More information about the TRex traffic generator can be found in our article about a traffic generator for measuring network performance and here .
- Pkt-gen
This is an open-source software tool that was originally created by the Intel Corporation as part of their DPDK (Data Plane Development Kit) project. DPDK is a set of libraries and drivers for fast packet processing on Intel processors, and Pktgen is one of the tools in the DPDK suite that helps with packet generation and testing. It is capable of generating 10Gbit wire rate traffic with 64 byte frames and can handle packets with UDP, TCP, ARP, ICMP, GRE, MPLS and Queue-in-Queue. The project is open-source and community-driven, with contributions and support from various developers and organizations in the networking industry. More information about this tool can be found in the official documentation .
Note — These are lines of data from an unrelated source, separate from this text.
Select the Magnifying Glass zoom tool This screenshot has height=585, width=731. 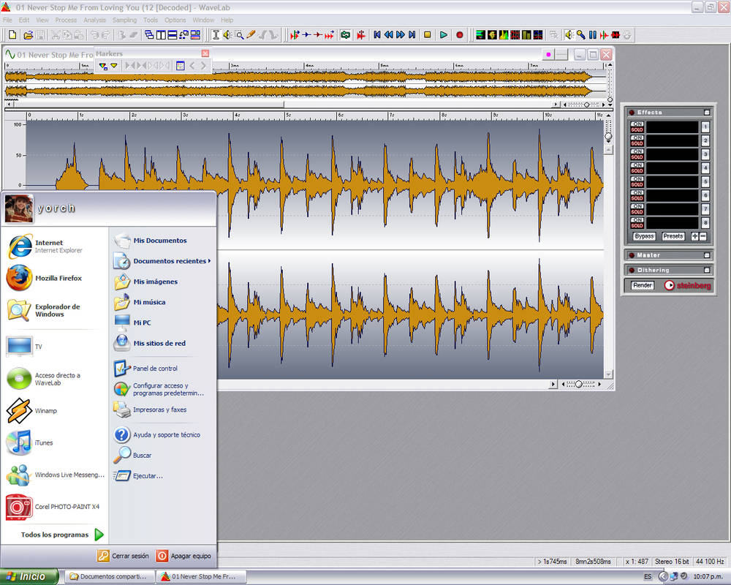coord(240,34)
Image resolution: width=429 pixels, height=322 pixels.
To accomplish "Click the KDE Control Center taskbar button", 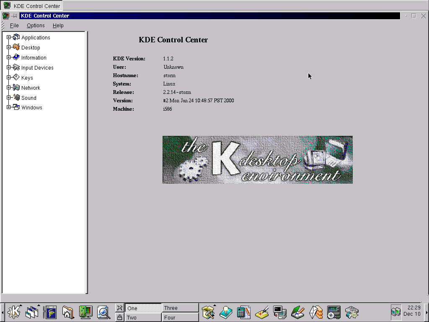I will click(32, 6).

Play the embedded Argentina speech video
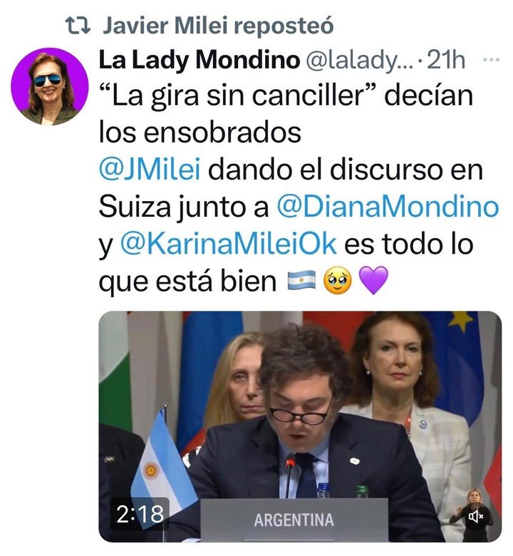click(300, 426)
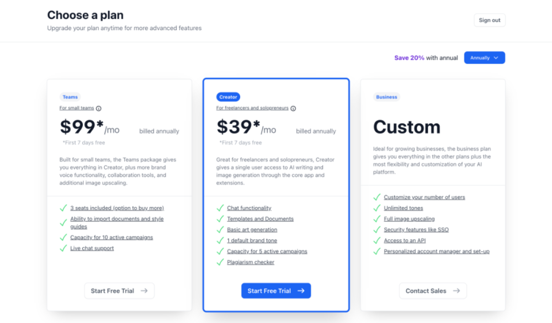The height and width of the screenshot is (323, 552).
Task: Click the checkmark next to 'Access to an API'
Action: pyautogui.click(x=377, y=241)
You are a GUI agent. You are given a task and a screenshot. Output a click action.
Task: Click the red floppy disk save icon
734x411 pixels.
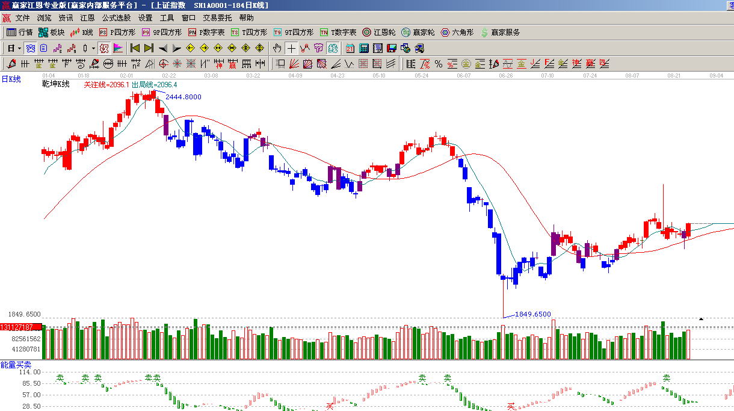click(391, 48)
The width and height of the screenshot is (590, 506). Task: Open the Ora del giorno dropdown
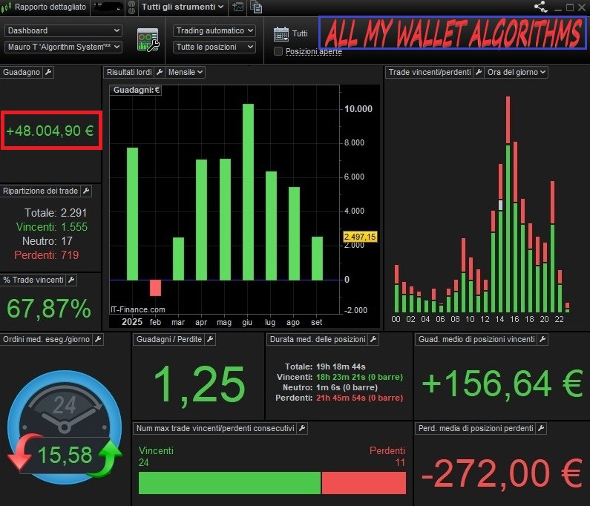click(517, 72)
To sum up, iPerf should be considered as a good choice if you want to simply test network throughput without specialized knowledge about networking and programming. It can be easily installed on various devices and users are able to quickly check the status of the network. On the other hand, it has some disadvantages, as mentioned in this article, so if you are looking for a professional traffic generator you should consider either a more expensive, dedicated HW device or advanced software traffic generator; either of which will require some development work to set up and run properly.
Conclusion
In summary, iPerf is a versatile and powerful tool for testing network performance. It can simulate various network conditions, support multiple protocols, and provides many configuration options. A huge advantage is that iPerf is free and open-source, but we have to remember that iPerf also has some weaknesses. Among others, it requires a lot of resources, has poor community support, has many unaddressed issues, and some CLI and networking skills are necessary to use it properly. It is a good tool, for example, to carry out smoke or sanity network tests but if you want a more advanced traffic generator with the capability to generate more PPS, you should consider highly-developed software traffic generators or HW solutions.